## What you will do
Copy out the rows word for word, starting at the line containing "Refresh the S3 RiakCS root view" and ending after the line containing "click(700, 93)". Omit the pictures from your copy.

━━━━━ The input

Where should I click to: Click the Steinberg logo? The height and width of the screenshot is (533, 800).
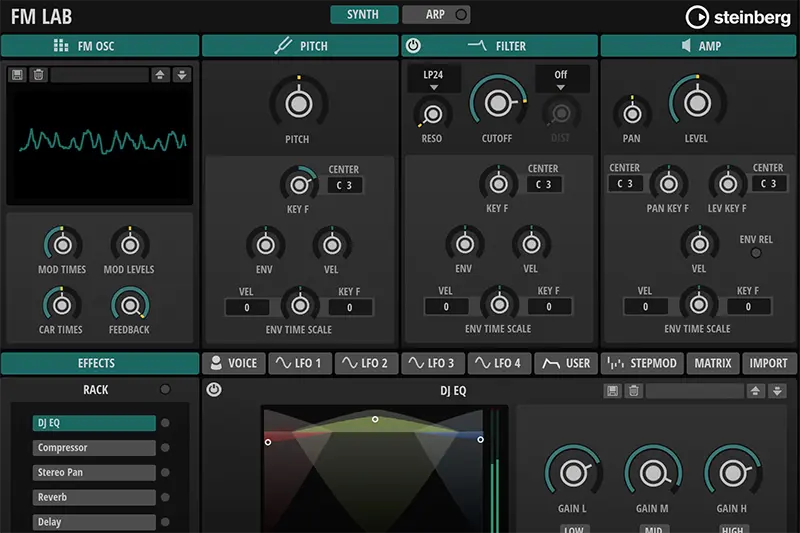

━━━━━━━━━━
━━━━━ The input

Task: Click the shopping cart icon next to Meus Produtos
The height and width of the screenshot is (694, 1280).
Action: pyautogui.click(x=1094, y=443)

━━━━━━━━━━
━━━━━ The input

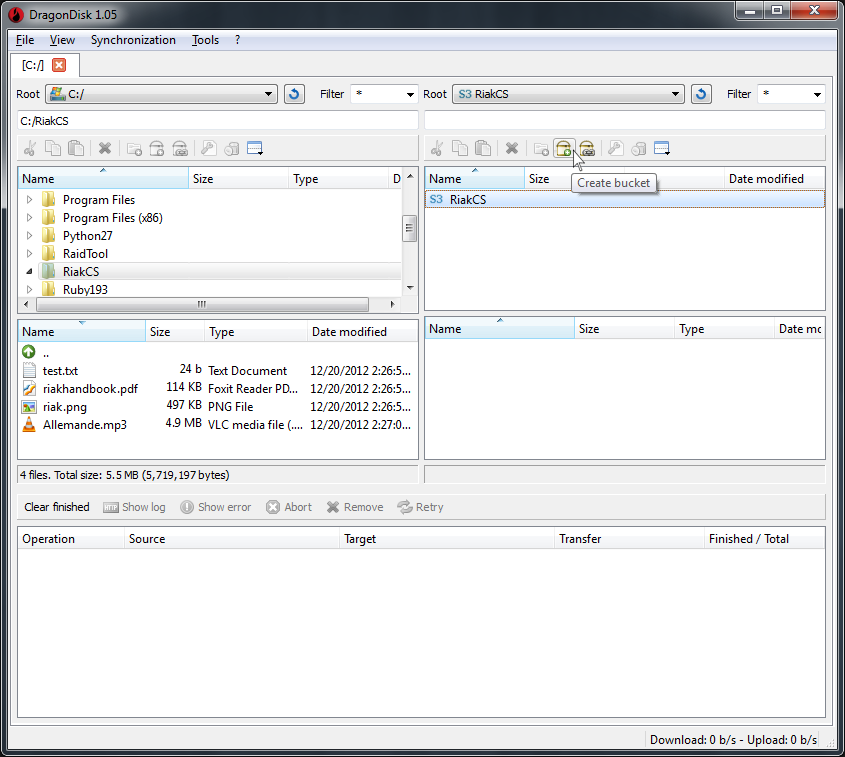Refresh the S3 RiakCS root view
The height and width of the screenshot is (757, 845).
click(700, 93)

━━━━━━━━━━

## Expected output
Refresh the S3 RiakCS root view
The height and width of the screenshot is (757, 845).
click(700, 93)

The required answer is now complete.